__Data records__:
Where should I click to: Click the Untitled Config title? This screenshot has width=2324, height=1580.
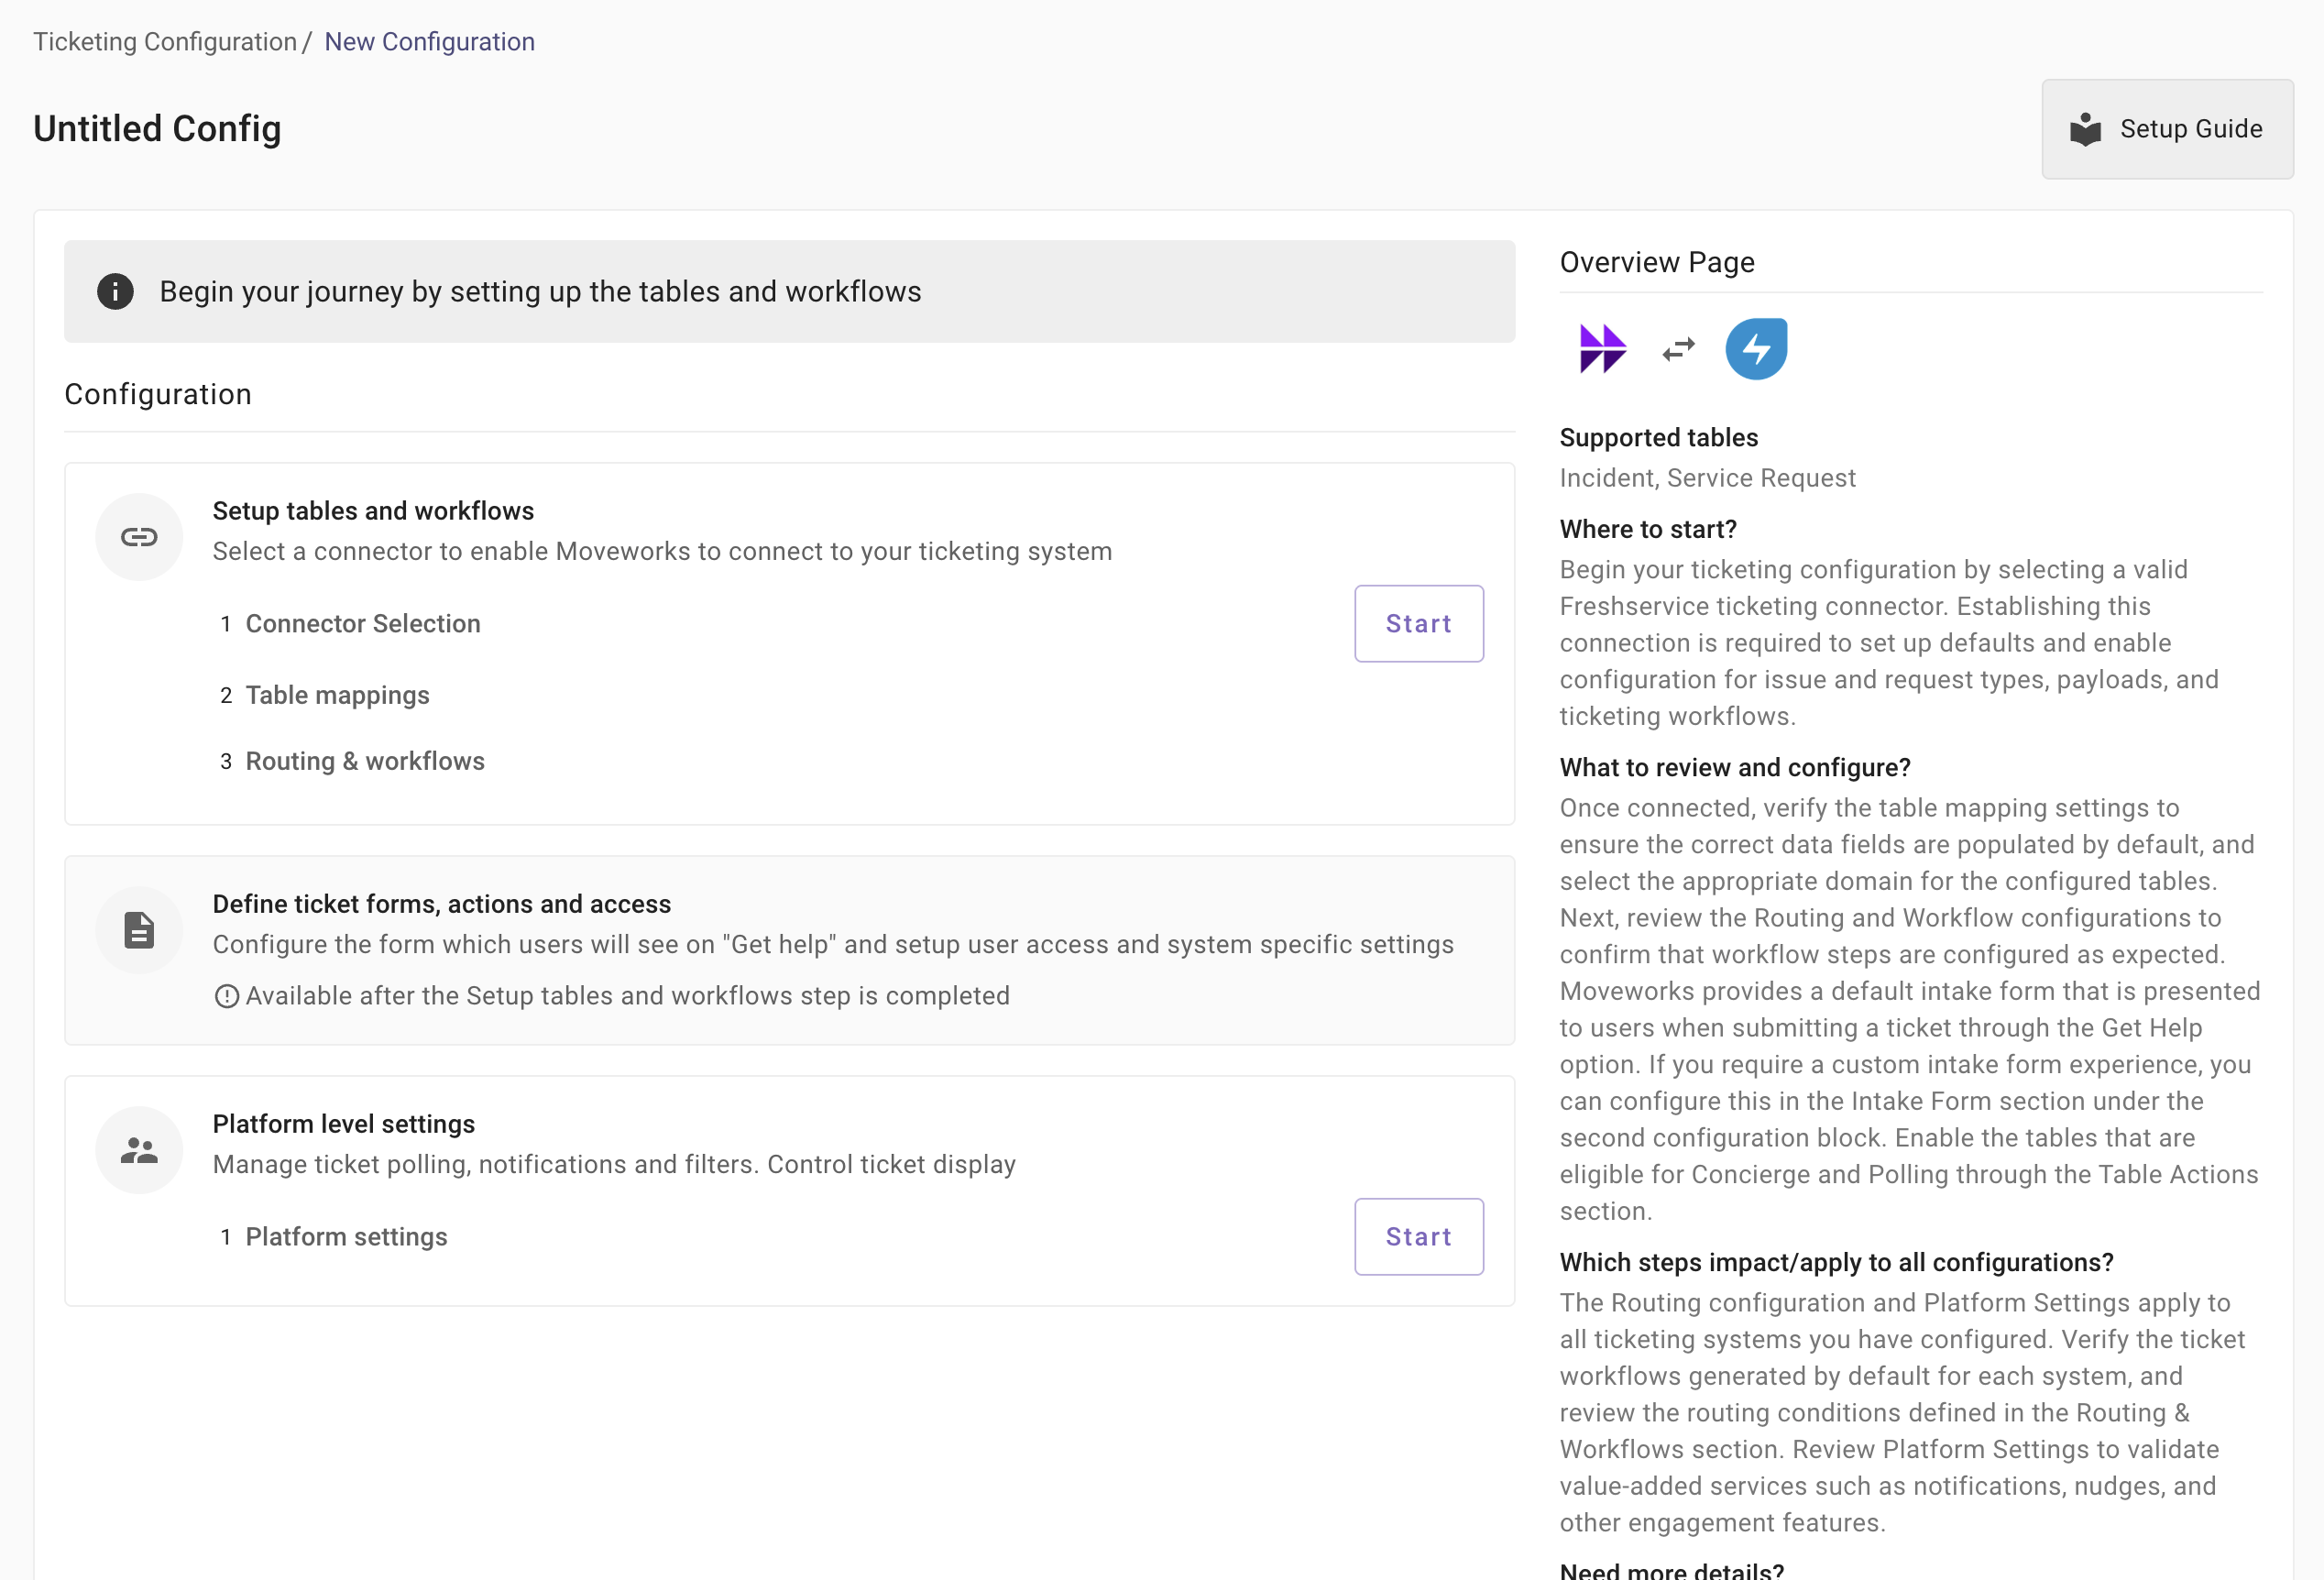click(157, 129)
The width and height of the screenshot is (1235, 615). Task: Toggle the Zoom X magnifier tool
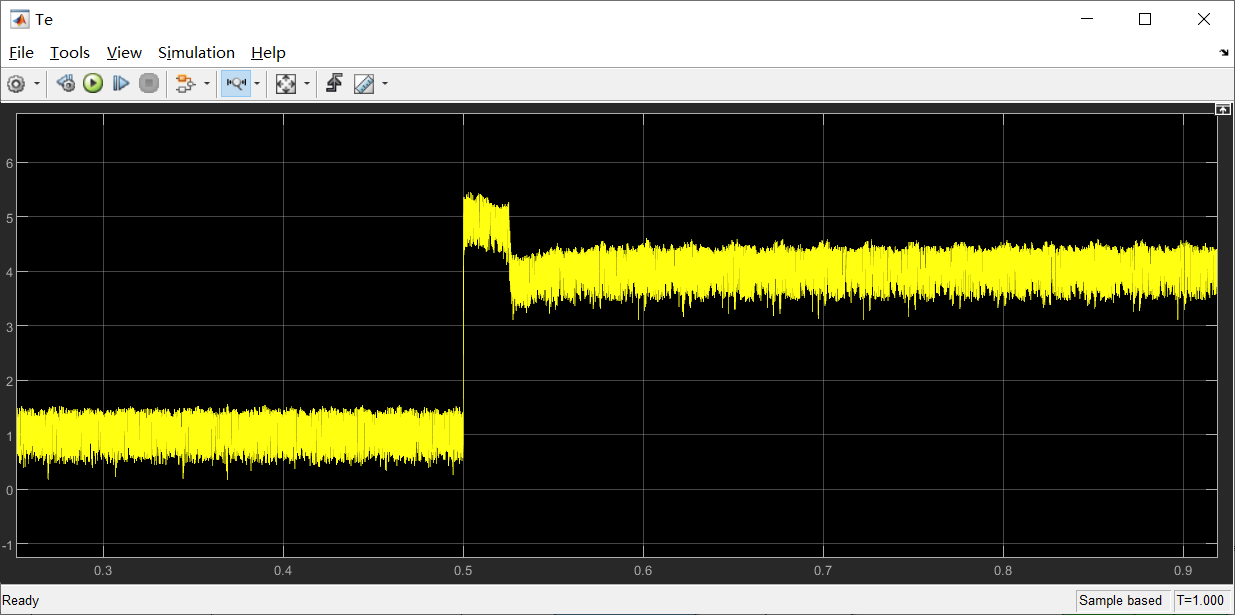(x=236, y=84)
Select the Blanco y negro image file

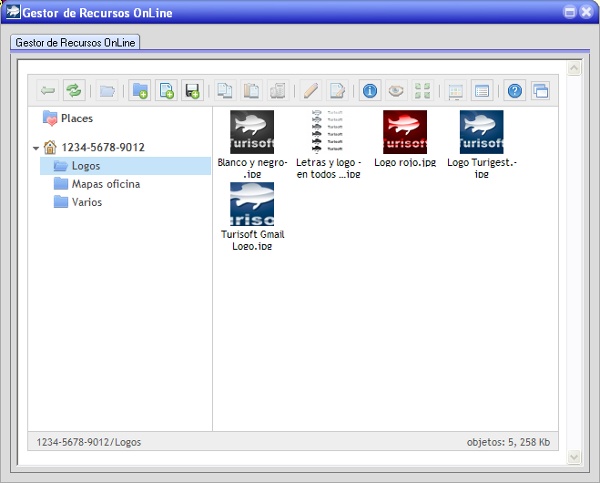click(x=252, y=132)
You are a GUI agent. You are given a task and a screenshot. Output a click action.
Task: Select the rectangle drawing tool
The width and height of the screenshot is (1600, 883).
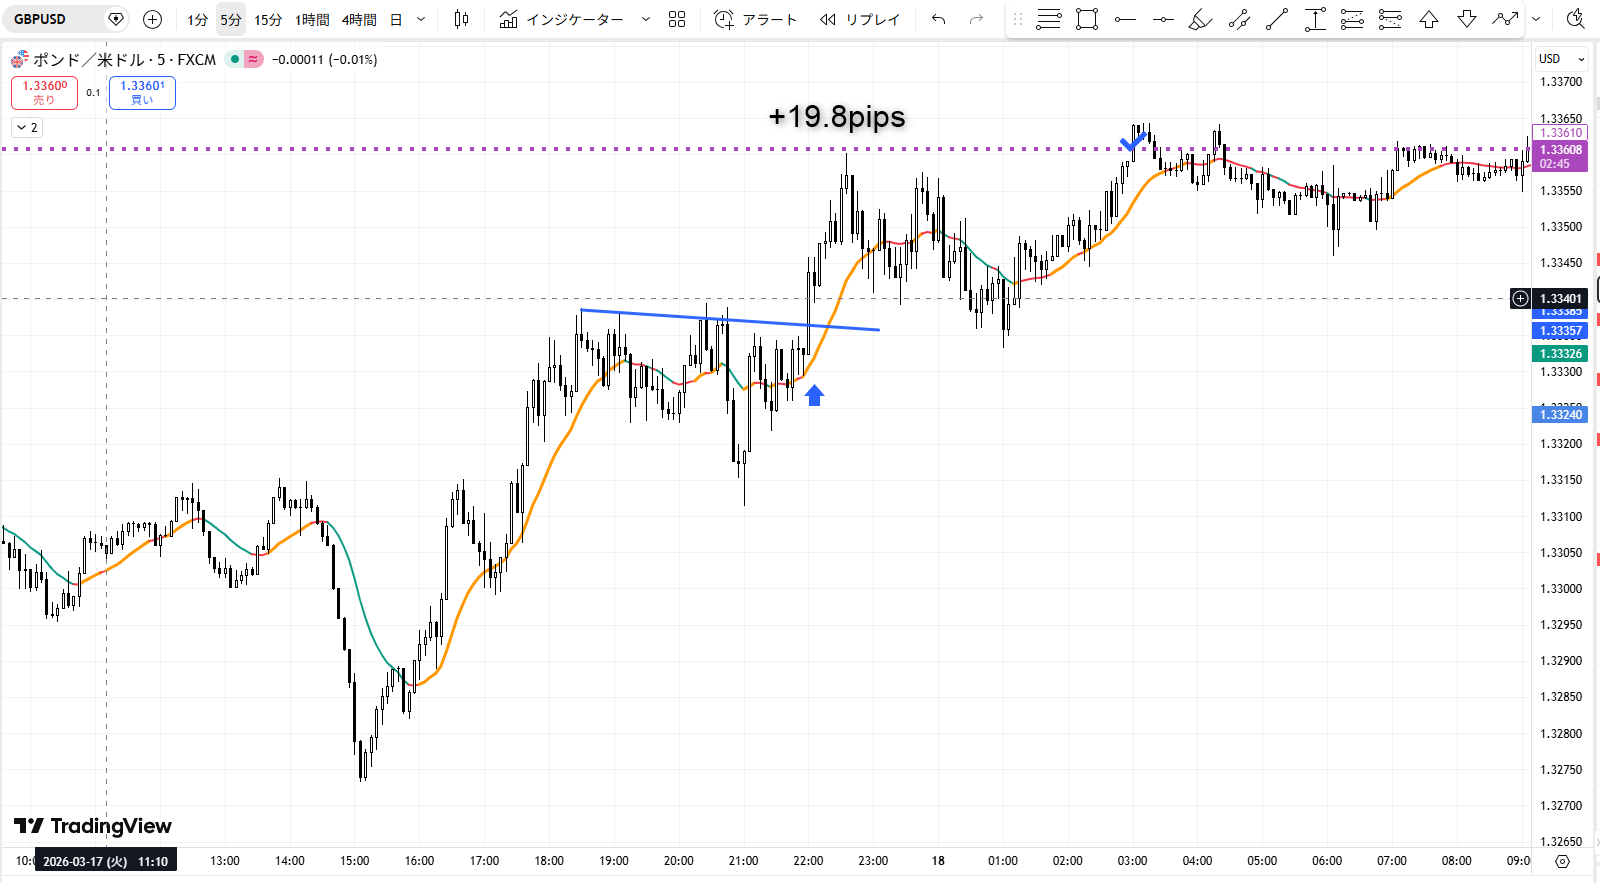(x=1087, y=19)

__What you have to do__:
Recast the records above as a Markdown table with the columns "Row" and "Text," numbering each line and leaving out blank lines. Omit the pictures.

__Output__:
| Row | Text |
|---|---|
| 1 | Where should I click to: Click the Untitled Config title? This screenshot has width=2324, height=1580. |
| 2 | click(157, 129) |
| 3 | The width and height of the screenshot is (1235, 615). Task: Toggle the Zoom X magnifier tool |
| 4 | (x=236, y=84) |
| 5 | Select the Blanco y negro image file |
| 6 | click(x=252, y=132) |
| 7 | You are a GUI agent. You are given a task and a screenshot. Output a click action. |
| 8 | Task: Select the rectangle drawing tool |
| 9 | The width and height of the screenshot is (1600, 883). |
| 10 | (x=1087, y=19) |